L’evento ha richiesto un grande sforzo economico per consentire l’accessibilità di campo e impianti a speciali carrozzine

Chiara Levantesi

Amare il golf oltre ogni difficoltà, oltre ogni barriera, anche quando la vita sembra voler negare la possibilità di camminare su di un prato per inseguire un piccolo sogno, un traguardo. La dimostrazione più completa della straordinaria forza che il green esercita sui suoi appassionati si può trovare, al di là di tante parole, nelle competizioni che vedono come protagoniste le persone disabili, in cui la passione per lo sport si unisce in maniera indissolubile con la voglia di esistere pienamente.
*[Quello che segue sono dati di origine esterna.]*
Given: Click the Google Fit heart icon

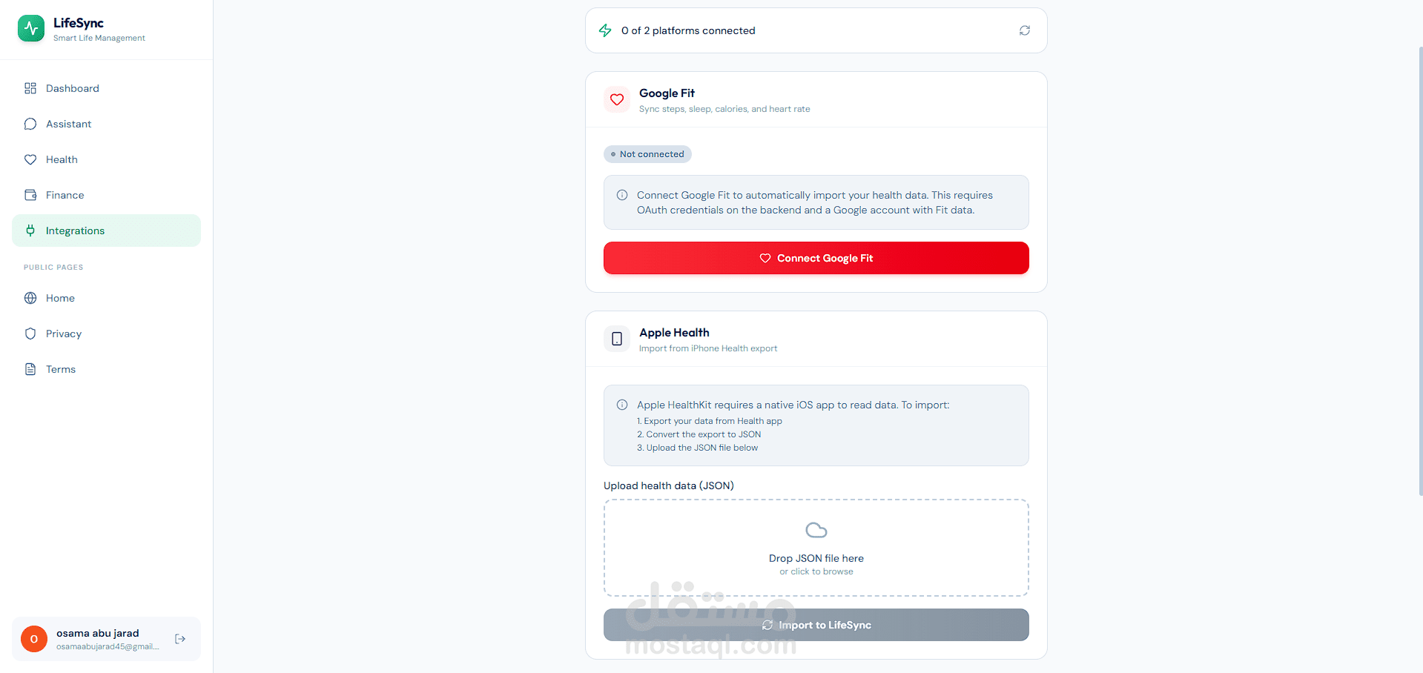Looking at the screenshot, I should point(617,99).
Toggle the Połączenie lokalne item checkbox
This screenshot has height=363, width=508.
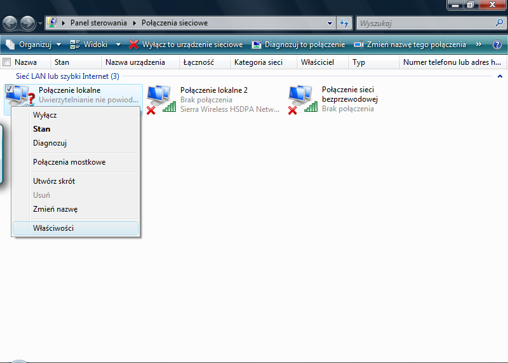[x=9, y=90]
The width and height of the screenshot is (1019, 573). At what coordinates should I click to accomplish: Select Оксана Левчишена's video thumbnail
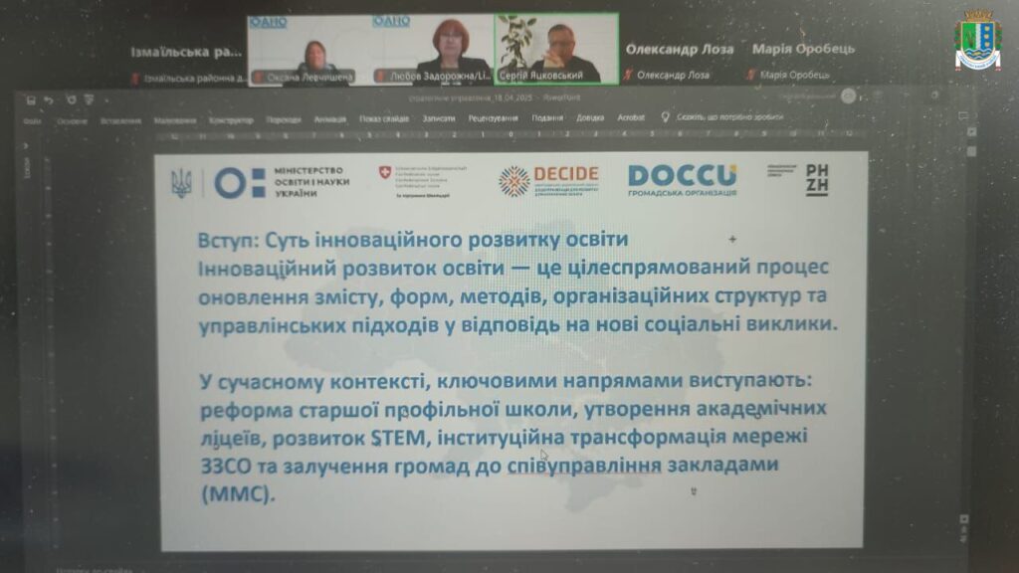click(x=308, y=49)
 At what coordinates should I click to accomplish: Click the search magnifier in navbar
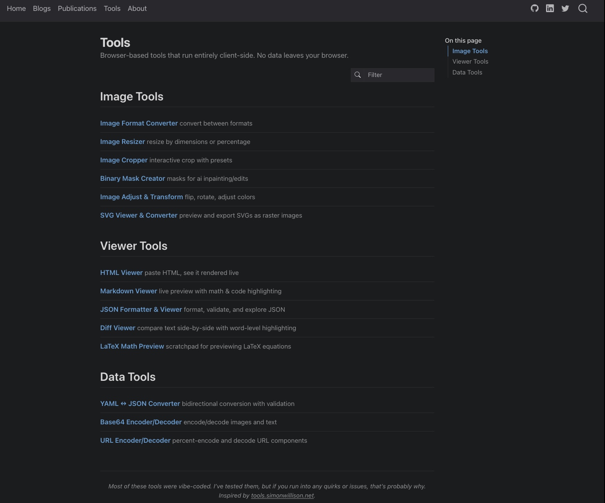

È quanto accade ogni giorno su molti green del mondo e quanto sta accadendo ora in Liguria, al Circolo Golf e Tennis Rapallo, dove oggi prende il via il 6° Campionato Europeo per Disabili, prestigiosa gara approdata per la prima volta in Italia che terminerà giovedì. In lizza ci sono oltre 100 atleti di 14 Nazioni, dall'Austria all'Olanda, dalla Gran Bretagna alla Svezia, ma anche Islanda, Sudafrica e Stati Uniti. Un appuntamento molto atteso che vede in competizione sulle 54 buche, i migliori specialisti continentali che si contenderanno il titolo in tre diversi round. Gli organizzatori non si sono lasciati scappare l'opportunità di abbinare un gesto di solidarietà alla manifestazione: atleti e accompagnatori sono ospiti degli hotel, grazie al supporto dell'Associazione albergatori ed esercenti di Rapallo e Zoagli, Fondazione Carige, Regione Liguria, R&A St. Andrews, federazioni sportive FIGD, FIG e CIP e soci del Circolo. L'evento ha richiesto anche un grande sforzo economico in vista dell'ottenimento dell'accessibilità di campo e impianti a speciali carrozzine, nel rispetto di una qualità pluriesigenziale. E quando, come in questo caso, vengono raggiunti gli standard per una completa fruibilità dei tracciati, la vittoria arriva ancor prima che la competizione abbia inizio. «Non ho mai avuto dubbi - ha dichiarato Sergio Gadolla, presidente del Circolo - sull'opportunità di realizzare questa manifestazione così unica per la forte valenza umana ed emotiva. Apportare modifiche ad un campo con 75 anni di attività non è stata una sfida facile. Ringrazio quindi organizzatori e sponsor e faccio un grosso in bocca al lupo ai giocatori».